We hug each other, the one-armed friendly hug that clearly says We’re not fucking anymore. I’m aware of Shay studying us, and other people too; the first meeting of the exes is always an attention-getter. Right now they’re looking at us half in relief (no fight), half in disappointment (no fight?). Shay sidles away, giving us as much space as this crowded party allows.
He says, “Did you have a good summer? You never post to Facebook, you know.” Geordie is the kind of hyper-extrovert who considers avoiding social media nearly criminal.
“I had a quiet summer, which is exactly what I needed. You?”
“Brilliant.” Geordie lived in Inverness until he was sixteen, and occasionally his accent and slang give him away. “The internship went great. Seriously, beyond my wildest expectations. We won amnesty for four immigrants in danger of exportation to home countries where they’d have been killed, either for political protests or sexual orientation. Four in three months! The wheels of justice rarely spin so fast.”
Most young attorneys who return to law school for an LLM do it to make even more money; Geordie’s getting his LLM so he can better help people. I don’t regret breaking up with him, but it’s good to be reminded of what I liked about the guy in the first place.

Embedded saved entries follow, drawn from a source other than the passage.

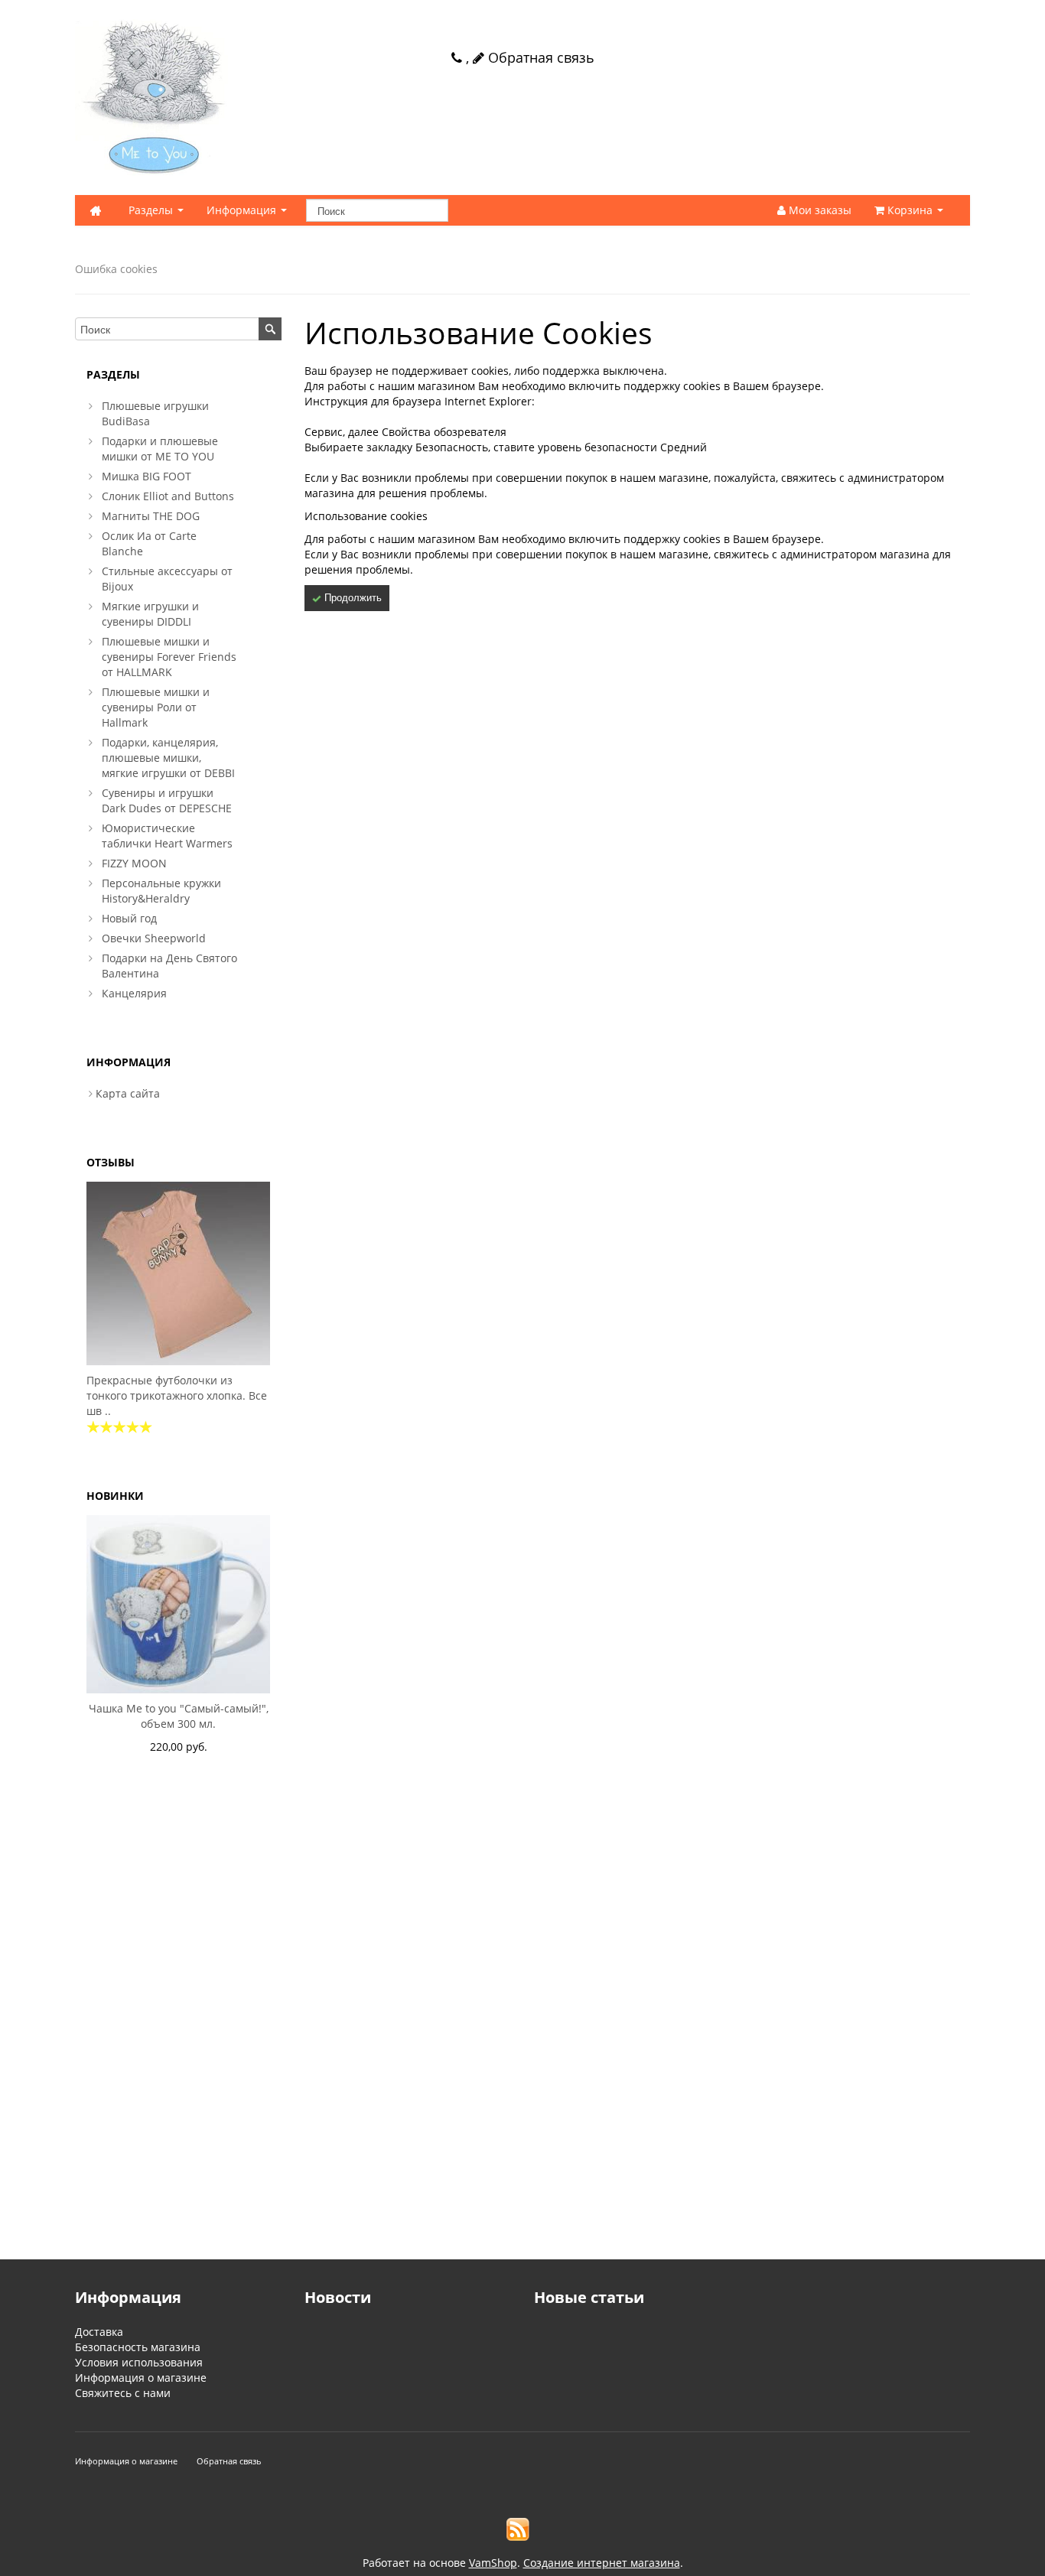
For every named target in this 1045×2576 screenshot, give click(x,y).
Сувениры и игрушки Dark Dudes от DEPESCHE (167, 800)
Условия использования (139, 2362)
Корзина (910, 210)
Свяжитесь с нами (123, 2393)
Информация (243, 210)
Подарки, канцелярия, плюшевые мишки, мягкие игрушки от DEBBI (168, 757)
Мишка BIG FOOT (146, 476)
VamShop (493, 2562)
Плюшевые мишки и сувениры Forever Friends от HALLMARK (169, 656)
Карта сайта (128, 1093)
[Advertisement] (178, 2026)
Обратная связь (539, 57)
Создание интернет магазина (601, 2562)
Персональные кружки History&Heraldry (161, 891)
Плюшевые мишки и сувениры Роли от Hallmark (156, 707)
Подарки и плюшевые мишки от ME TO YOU (160, 448)
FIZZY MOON (134, 863)
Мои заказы (818, 210)
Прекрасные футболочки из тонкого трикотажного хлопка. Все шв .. (176, 1395)
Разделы (152, 210)
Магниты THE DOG (151, 516)
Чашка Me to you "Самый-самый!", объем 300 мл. (179, 1716)
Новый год (129, 918)
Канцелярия (134, 993)
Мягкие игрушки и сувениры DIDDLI (150, 614)
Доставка (99, 2331)
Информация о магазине (141, 2377)
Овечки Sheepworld (154, 938)
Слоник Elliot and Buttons (168, 496)
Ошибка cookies (116, 269)
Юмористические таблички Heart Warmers (167, 836)
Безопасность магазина (137, 2347)
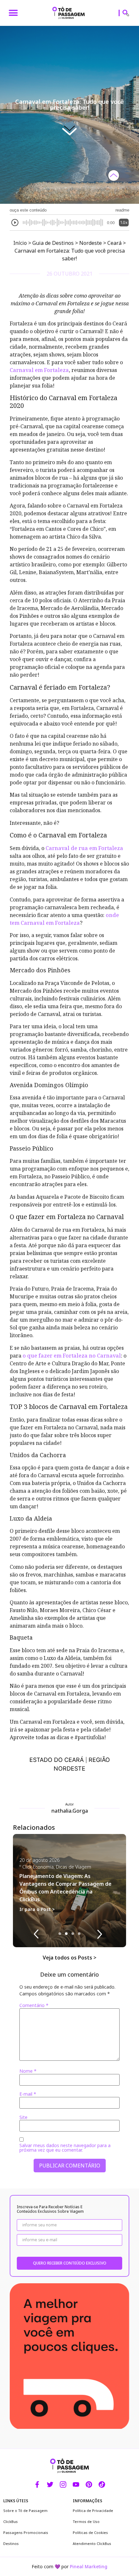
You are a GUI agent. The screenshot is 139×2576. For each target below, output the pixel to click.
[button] (13, 13)
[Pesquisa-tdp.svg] (126, 13)
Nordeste (90, 102)
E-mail (27, 1953)
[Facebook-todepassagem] (37, 2344)
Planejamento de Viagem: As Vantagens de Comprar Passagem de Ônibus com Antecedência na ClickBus (65, 1747)
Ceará (114, 102)
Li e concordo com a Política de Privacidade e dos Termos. (70, 2560)
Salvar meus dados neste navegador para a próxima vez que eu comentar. (65, 2007)
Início (20, 102)
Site (23, 1976)
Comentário (33, 1864)
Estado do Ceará (56, 1619)
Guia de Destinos (53, 102)
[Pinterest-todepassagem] (89, 2344)
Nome (28, 1930)
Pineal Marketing (88, 2426)
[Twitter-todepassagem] (50, 2344)
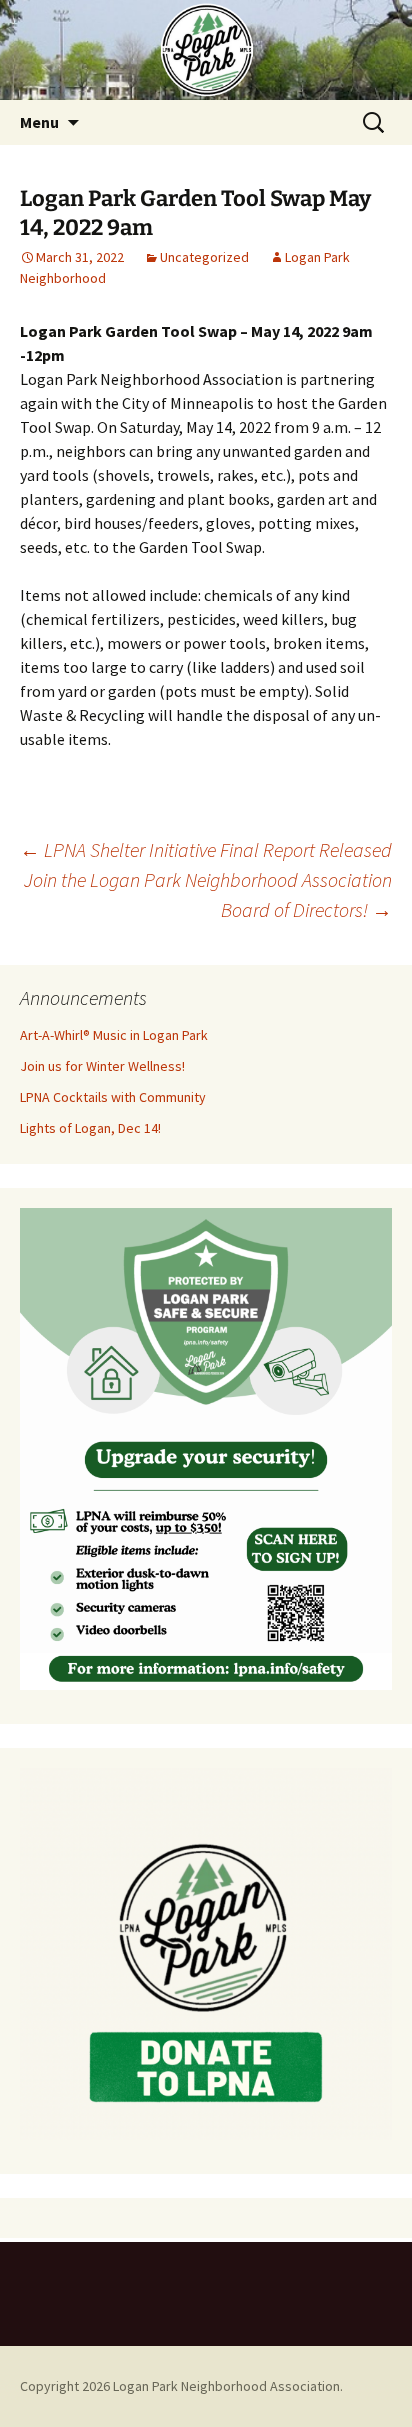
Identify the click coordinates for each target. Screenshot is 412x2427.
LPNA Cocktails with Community (113, 1097)
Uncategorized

Plenty of the eyes watching us are female. More than one woman at this party hopes to make sure I’m out of the picture with Geordie, so she’ll have a shot at climbing into the frame. He’s handsome—okay, adorable—with floppy brown hair, puppy-dog eyes, and a smile that can be warm, or sly, or both at once. With his white oxford shirt unbuttoned at the neck, sleeves rolled up, his frame looks less skinny, more wiry. He’s the ideal hero of a romantic comedy.
But my life isn’t a rom-com, and it never will be. That ship sailed long before Geordie came along.
Besides, standing within arm’s length of Geordie does less for me than just glancing across the room at Jonah Marks.
Again I look toward the corner where I saw Jonah last, but he’s not there. Did he leave the party already?
If he did, I ought to feel relieved. I don’t.